-------- Text under study --------

There has been quite a bit of recent interest to potential evolutionary responses to warming climate in terms of decreasing mean body size of animals (e.g. Millien et al 2006. Ecology Letters 9:853–869). However, as pointed out by EGRU research, much of these declines could actually reflect environmentally induced plastic stress responses, rather than genetic adaptation to warming climate (Gienapp et al 2008. Molecular Ecology 17:167-178; Teplitsky et al 2008. PNAS 105: 13492-13496).
Due to course of scanning literature, I stumbled on an curious paper by Komlos published in Historical Methods in 2004. The point of this paper was to provide an additional test to disentangle in between disease and general nutritional conditions as explanations for the well-documented decline in mean body size of humans in Europe in the late part of 1700 century.
Kolmos reasoning was that if the cause of this decline was diseases – which impair effective conversion of nutrients to growth – the declining trend in body size should be confined to humans, and not show up in the size domestic animals, such as horses, which do not share their diseases with humans. However, if the cause was general shortage of nutritional resources, both horses and humans should show parallel decline in body size.
Using a database of horses purchased by Fourth Austrian Dragoons Regiment between 1774 and 1820, Kolmos was able to establish that the mean size of the horses declined as a function time in the similar way as the human stature (e.g Hungarian soldiers: 3.1% decline in mean stature). Hence, the conclusion was that declining resource availability, rather than diseases, was the likely cause of human body decline in late 1700 century.
What I found interesting in these results was that the decline in mean body size of humans and horses coincide with period known as “Little Ice Age”. I guess this might strengthen someone’s hunch that much of the trends in mean body size in response to climatic variations reflect plasticity rather than adaptation.
Komlos J. (2004) The size of horses during the industrial revolution. Historical Methods 37:47-53.

--------

### Exercise requirements
Translate this sentence from the text on declining body size into Spanish: "However, if the cause was general shortage of nutritional resources, both horses and humans should show parallel decline in body size." The material placed after this point is not needed.

-------- Source data --------

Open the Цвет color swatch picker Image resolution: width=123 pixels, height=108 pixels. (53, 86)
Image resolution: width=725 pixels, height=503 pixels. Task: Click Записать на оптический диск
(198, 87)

--------
-------- Source data --------

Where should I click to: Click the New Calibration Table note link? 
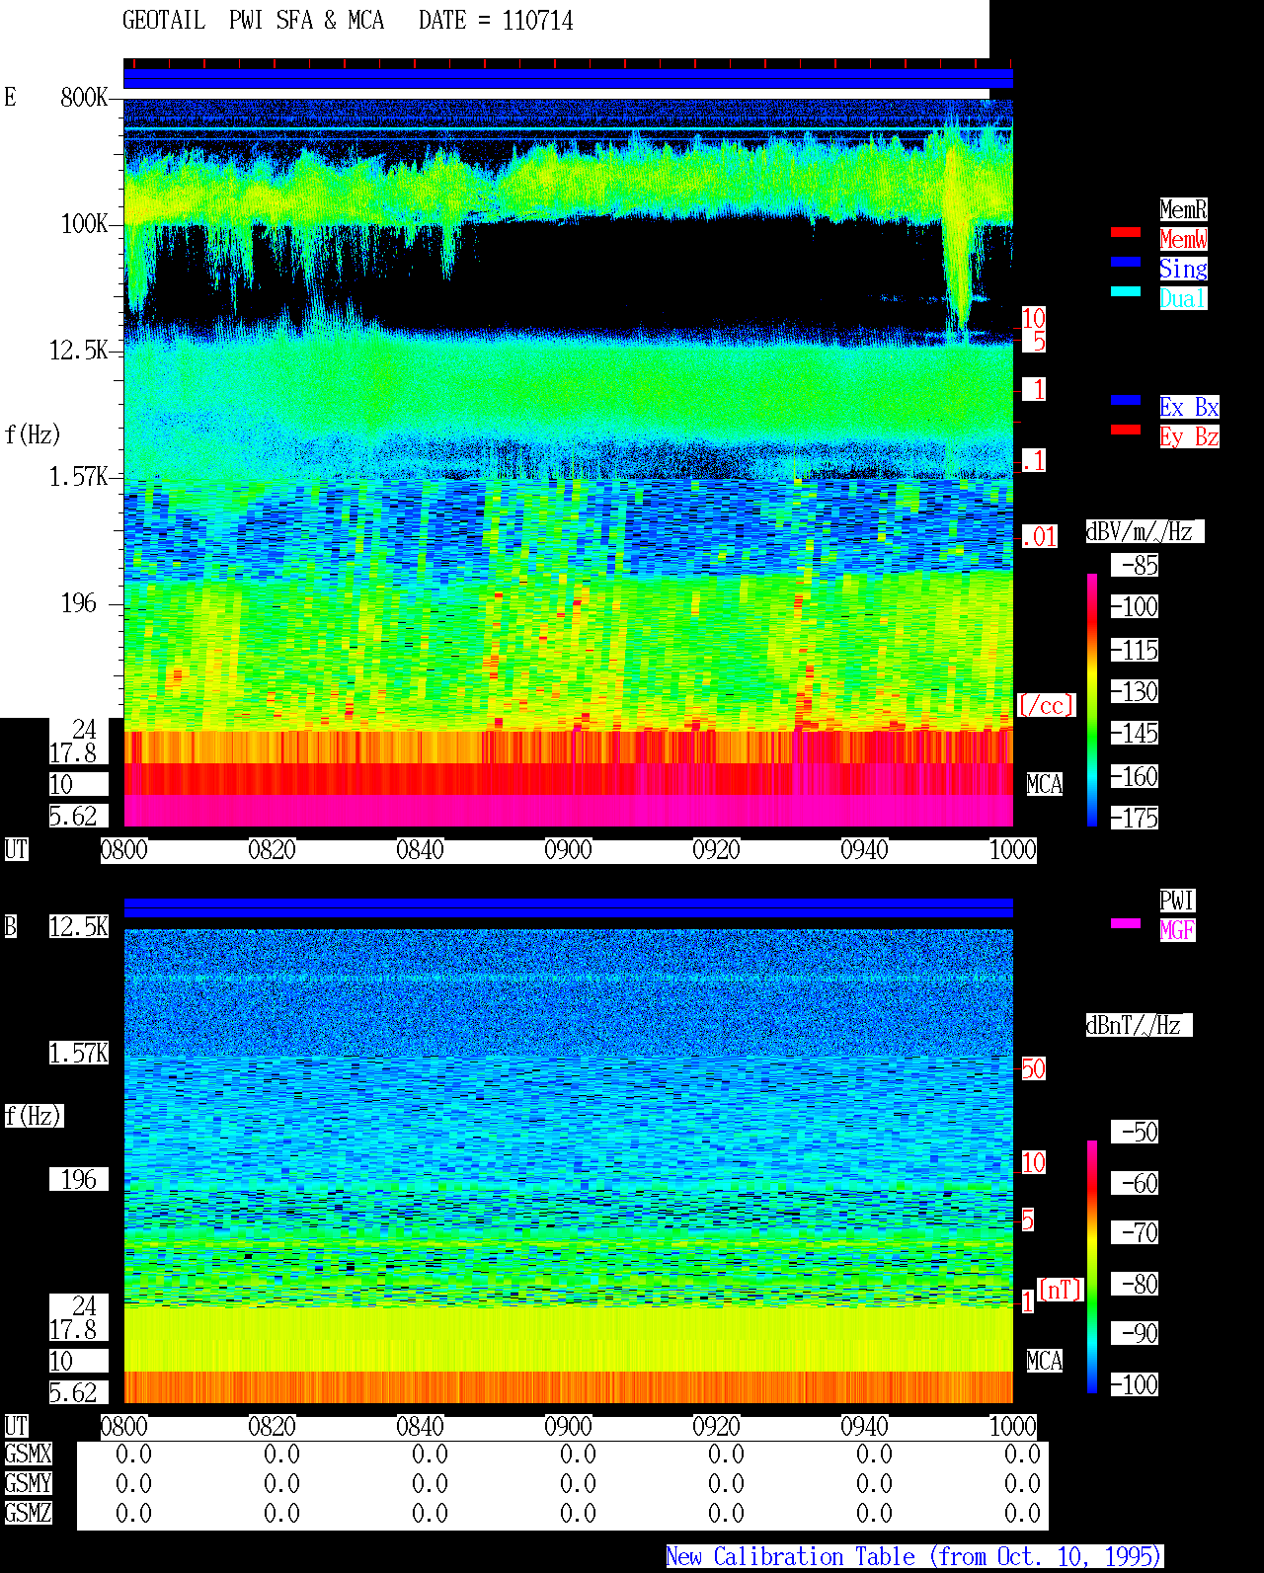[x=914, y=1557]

--------
-------- Source data --------

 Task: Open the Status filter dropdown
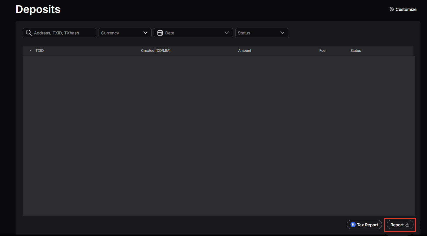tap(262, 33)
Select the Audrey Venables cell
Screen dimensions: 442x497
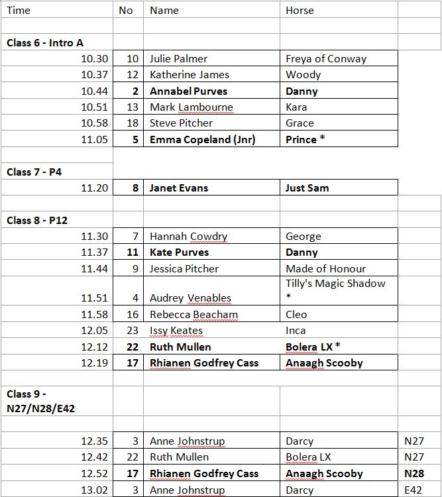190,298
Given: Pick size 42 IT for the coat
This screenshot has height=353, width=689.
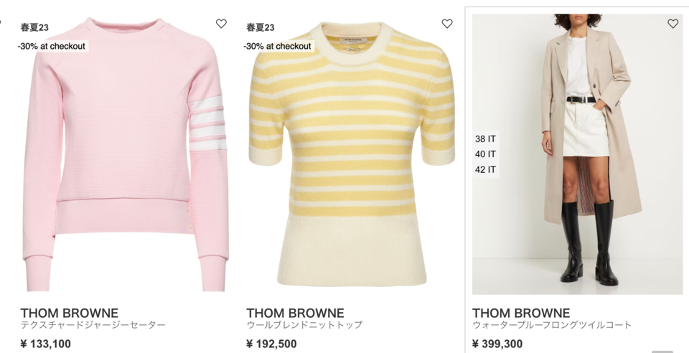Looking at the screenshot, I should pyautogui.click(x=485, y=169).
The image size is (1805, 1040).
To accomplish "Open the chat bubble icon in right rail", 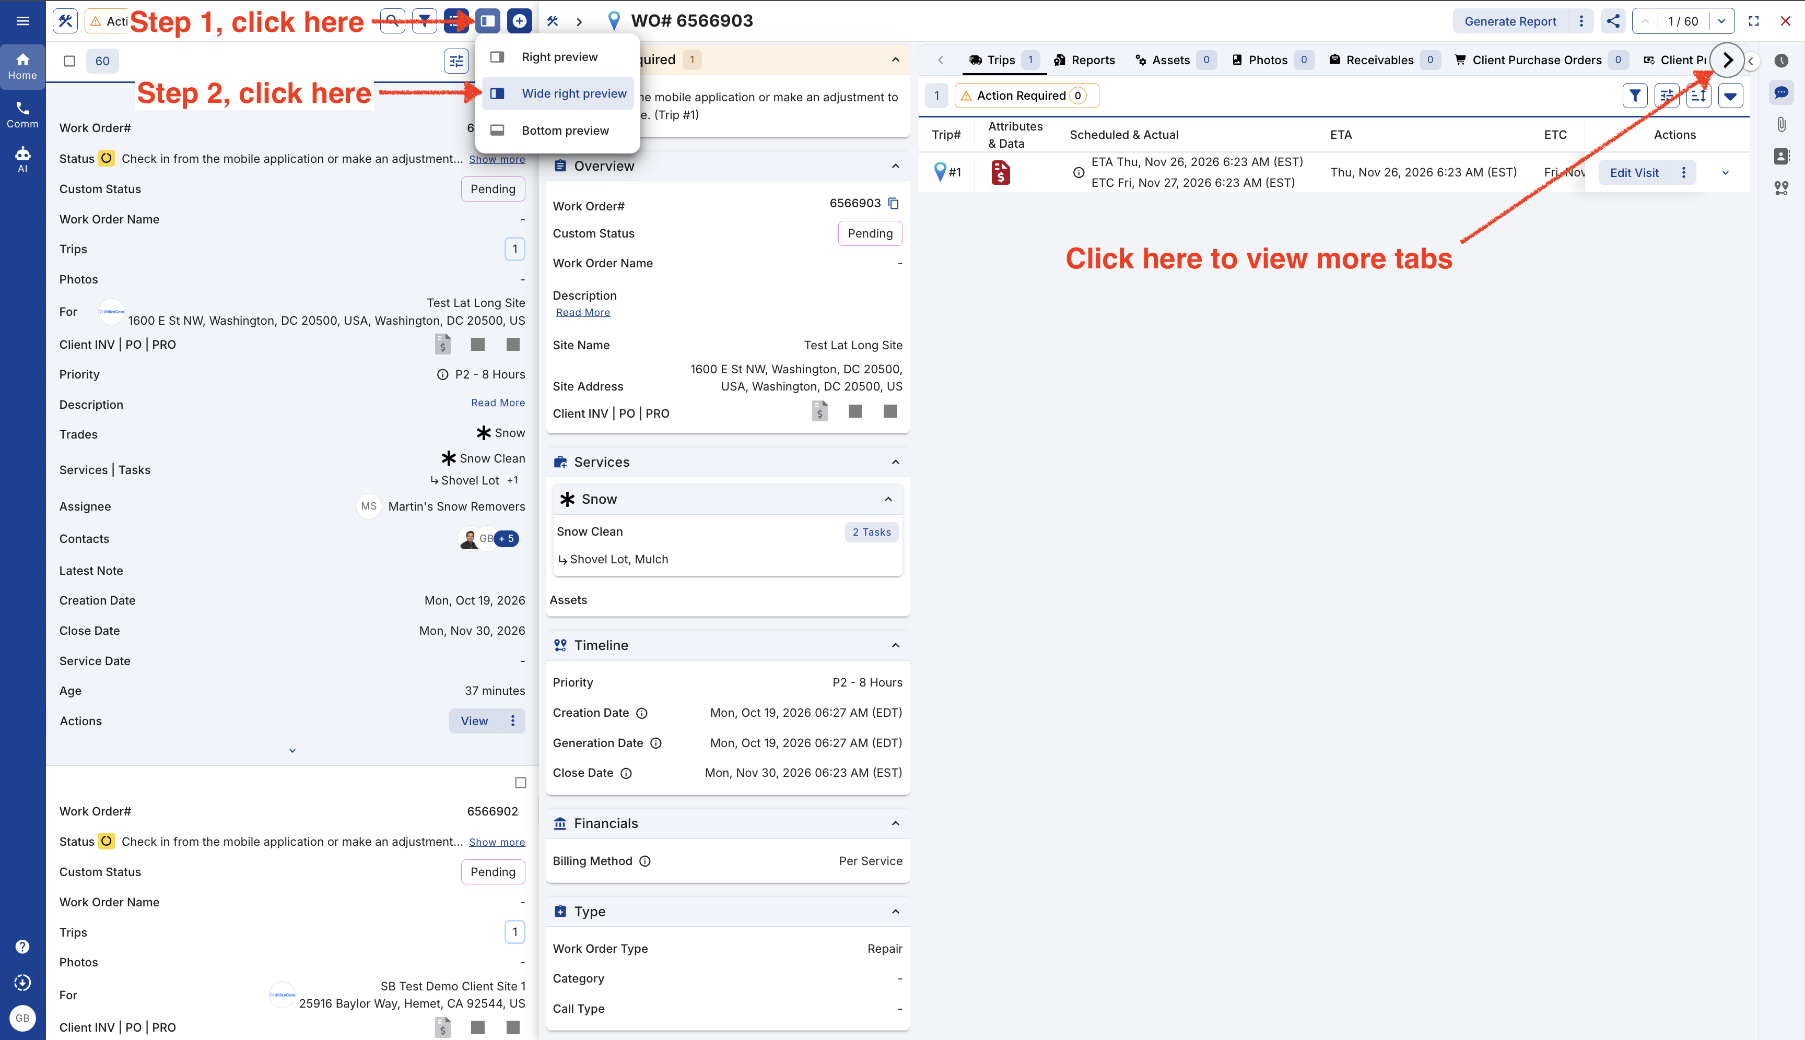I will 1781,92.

--------

### Response box
Sin embargo, si la causa fue una escasez general de recursos nutricionales, tanto los caballos como los humanos deberían mostrar una disminución paralela del tamaño corporal.